WHAT TO DO =
Lines with the string "Women" must each be copied from the listing.

AVAILABLE DATA =
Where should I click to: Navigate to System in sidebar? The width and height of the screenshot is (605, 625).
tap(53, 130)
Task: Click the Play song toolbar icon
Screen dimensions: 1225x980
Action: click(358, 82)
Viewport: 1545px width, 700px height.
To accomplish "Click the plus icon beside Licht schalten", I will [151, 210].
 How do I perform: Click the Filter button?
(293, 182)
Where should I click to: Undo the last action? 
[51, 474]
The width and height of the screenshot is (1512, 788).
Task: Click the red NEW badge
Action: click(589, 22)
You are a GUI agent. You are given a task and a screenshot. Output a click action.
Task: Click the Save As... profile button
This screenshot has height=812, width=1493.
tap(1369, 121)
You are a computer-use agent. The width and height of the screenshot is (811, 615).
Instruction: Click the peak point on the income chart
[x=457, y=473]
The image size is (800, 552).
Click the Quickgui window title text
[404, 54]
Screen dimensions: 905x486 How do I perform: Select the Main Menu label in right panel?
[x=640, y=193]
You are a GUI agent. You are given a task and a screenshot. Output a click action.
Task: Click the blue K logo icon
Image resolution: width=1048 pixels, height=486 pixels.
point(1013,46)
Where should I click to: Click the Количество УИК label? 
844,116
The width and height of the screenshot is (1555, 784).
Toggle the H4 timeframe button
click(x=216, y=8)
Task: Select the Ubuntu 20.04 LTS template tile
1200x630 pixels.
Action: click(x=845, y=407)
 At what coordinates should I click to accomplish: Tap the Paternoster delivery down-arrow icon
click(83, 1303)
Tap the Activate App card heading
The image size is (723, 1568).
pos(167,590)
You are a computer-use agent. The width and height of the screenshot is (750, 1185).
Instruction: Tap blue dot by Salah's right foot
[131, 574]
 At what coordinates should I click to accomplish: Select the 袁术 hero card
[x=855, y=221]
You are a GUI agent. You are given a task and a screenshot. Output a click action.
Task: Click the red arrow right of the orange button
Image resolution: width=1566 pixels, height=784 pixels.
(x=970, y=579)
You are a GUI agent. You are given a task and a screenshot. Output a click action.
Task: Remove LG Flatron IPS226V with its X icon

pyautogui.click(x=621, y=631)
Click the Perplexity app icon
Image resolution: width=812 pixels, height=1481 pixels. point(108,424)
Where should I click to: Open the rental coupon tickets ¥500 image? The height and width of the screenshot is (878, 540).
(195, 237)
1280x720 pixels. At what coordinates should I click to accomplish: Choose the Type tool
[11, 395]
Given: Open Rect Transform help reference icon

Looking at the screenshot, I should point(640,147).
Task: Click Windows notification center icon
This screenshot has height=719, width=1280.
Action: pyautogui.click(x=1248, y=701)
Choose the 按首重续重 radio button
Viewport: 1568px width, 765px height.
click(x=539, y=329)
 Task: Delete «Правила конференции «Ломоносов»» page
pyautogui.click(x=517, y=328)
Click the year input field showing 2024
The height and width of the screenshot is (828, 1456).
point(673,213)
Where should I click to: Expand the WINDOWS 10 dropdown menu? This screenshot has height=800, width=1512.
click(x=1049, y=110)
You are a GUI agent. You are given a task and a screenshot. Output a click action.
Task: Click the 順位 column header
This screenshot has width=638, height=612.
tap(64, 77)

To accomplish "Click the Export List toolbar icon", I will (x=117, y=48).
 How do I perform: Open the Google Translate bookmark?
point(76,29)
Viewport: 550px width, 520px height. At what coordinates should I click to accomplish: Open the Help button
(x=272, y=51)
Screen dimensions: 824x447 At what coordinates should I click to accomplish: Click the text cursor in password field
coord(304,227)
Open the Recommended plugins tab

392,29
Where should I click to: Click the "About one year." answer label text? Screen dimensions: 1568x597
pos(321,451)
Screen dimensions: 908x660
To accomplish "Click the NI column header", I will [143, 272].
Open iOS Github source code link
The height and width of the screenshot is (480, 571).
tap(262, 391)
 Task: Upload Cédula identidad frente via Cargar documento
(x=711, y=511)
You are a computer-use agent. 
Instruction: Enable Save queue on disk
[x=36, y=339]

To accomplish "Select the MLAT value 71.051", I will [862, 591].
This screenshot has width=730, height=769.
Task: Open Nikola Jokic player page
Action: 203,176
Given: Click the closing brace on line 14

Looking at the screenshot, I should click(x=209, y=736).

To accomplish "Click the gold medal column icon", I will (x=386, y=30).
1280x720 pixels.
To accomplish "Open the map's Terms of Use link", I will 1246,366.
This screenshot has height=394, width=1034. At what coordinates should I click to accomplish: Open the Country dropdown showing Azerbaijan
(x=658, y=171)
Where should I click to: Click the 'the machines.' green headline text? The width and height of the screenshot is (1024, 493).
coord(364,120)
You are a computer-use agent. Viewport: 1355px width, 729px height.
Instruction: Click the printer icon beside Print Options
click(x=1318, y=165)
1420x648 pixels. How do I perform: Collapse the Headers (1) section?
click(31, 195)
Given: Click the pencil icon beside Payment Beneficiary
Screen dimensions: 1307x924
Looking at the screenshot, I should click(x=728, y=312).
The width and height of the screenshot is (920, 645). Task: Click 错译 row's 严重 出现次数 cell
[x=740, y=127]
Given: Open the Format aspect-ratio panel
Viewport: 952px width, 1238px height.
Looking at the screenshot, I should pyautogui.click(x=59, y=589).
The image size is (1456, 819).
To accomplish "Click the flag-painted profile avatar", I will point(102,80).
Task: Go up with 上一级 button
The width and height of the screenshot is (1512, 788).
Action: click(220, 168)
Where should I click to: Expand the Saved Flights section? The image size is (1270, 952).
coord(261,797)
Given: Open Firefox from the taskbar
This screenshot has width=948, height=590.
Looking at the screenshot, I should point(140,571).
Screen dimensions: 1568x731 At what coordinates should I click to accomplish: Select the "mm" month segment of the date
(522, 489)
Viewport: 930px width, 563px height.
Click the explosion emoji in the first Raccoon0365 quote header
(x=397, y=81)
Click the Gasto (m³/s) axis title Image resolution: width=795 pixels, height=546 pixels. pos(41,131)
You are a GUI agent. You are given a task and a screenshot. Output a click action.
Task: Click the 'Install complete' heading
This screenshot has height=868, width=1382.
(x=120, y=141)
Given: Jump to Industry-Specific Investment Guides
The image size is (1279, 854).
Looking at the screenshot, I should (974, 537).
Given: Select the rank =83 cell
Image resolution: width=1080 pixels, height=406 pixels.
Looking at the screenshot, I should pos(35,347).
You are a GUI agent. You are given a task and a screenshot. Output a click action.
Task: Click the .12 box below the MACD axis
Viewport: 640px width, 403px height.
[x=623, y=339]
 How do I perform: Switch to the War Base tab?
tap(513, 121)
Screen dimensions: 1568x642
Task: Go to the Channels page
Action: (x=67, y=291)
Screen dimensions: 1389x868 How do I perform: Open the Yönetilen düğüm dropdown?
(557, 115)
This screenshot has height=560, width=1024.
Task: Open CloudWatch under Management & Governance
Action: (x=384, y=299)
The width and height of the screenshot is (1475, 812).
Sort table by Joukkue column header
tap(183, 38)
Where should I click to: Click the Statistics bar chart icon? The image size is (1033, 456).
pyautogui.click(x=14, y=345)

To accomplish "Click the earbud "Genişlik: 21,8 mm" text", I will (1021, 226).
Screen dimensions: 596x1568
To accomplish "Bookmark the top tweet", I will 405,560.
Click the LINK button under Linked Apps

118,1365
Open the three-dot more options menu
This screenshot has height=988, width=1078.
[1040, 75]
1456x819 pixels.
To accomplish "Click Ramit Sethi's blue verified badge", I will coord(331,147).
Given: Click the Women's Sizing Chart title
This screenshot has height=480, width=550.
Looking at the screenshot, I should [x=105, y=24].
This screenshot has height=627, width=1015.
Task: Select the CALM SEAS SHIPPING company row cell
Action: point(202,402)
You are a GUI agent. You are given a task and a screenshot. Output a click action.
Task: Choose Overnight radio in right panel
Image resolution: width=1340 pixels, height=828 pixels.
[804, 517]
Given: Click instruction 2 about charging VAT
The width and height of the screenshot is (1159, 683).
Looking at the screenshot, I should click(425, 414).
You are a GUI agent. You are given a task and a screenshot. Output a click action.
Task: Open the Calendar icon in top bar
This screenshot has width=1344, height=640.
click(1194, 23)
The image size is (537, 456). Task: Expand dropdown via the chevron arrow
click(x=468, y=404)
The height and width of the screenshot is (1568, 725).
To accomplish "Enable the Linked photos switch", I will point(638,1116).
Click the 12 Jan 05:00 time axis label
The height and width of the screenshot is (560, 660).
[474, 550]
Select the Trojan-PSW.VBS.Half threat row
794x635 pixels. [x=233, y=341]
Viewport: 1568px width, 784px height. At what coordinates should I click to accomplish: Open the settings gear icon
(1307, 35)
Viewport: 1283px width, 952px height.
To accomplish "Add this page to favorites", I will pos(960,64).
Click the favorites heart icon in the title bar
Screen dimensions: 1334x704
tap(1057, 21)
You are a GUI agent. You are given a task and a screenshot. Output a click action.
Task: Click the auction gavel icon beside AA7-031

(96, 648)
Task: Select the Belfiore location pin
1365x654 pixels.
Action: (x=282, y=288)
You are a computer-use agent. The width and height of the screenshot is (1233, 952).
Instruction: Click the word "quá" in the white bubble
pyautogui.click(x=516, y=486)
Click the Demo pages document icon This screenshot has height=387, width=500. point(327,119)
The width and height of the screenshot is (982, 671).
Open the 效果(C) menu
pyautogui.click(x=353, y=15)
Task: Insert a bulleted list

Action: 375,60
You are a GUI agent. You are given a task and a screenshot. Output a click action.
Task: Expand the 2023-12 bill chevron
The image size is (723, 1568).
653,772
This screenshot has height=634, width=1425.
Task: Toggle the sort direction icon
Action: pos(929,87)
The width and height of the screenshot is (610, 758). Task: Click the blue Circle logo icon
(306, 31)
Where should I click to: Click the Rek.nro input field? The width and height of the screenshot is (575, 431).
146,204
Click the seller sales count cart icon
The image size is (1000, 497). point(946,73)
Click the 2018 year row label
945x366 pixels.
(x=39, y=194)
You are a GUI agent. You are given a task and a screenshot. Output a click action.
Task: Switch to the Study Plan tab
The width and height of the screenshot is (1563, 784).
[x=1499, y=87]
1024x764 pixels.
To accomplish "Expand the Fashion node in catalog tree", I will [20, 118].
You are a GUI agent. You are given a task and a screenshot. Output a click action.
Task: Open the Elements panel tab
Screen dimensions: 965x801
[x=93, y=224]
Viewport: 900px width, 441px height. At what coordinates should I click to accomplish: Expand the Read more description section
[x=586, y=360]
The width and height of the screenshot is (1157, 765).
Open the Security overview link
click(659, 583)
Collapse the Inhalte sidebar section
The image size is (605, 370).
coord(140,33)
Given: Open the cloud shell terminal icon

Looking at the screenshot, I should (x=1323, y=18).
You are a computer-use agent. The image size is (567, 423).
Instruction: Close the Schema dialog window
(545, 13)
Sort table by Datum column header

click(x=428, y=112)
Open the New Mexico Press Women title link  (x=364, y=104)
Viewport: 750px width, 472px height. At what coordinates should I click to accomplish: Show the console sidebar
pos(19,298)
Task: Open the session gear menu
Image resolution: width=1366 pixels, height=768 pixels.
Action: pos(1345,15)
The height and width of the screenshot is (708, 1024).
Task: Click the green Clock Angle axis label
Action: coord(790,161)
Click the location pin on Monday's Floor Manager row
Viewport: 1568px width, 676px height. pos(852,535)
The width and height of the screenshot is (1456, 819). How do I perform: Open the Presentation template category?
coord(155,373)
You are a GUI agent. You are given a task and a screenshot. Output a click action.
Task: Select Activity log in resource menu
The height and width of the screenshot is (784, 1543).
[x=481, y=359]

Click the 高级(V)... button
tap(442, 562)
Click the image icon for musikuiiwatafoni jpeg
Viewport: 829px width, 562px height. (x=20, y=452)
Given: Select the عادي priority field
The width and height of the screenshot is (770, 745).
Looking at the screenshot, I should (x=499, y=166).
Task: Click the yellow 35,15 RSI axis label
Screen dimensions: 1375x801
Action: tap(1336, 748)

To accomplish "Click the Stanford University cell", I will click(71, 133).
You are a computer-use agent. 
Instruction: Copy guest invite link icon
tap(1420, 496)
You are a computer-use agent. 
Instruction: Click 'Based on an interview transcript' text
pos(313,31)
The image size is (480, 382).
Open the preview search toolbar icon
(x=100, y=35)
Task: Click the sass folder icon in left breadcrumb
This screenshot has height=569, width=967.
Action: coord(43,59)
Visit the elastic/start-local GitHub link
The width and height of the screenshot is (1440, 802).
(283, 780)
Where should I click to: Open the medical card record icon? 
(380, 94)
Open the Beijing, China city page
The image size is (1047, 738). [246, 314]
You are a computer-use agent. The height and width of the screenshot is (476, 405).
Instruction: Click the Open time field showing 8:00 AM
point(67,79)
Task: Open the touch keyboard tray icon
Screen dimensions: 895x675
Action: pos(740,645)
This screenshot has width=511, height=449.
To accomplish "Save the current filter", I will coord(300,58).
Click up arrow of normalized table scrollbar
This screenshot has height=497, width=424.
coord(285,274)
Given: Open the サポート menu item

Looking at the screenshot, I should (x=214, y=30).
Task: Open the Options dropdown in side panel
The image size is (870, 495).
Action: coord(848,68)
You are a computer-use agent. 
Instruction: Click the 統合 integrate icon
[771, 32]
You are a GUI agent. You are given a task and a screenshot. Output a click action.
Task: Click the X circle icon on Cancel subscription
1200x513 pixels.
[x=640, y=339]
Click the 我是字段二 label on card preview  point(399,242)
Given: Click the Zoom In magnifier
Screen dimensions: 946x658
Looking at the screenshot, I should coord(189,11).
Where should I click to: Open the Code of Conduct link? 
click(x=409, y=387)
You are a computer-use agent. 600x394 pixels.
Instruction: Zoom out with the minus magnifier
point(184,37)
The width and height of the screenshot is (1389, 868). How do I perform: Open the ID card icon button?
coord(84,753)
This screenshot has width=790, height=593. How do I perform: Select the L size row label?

RESPONSE FOR THIS EXERCISE =
Given: Click the Women's Sizing Chart title
Open the New Mexico Press Women title link  (x=364, y=104)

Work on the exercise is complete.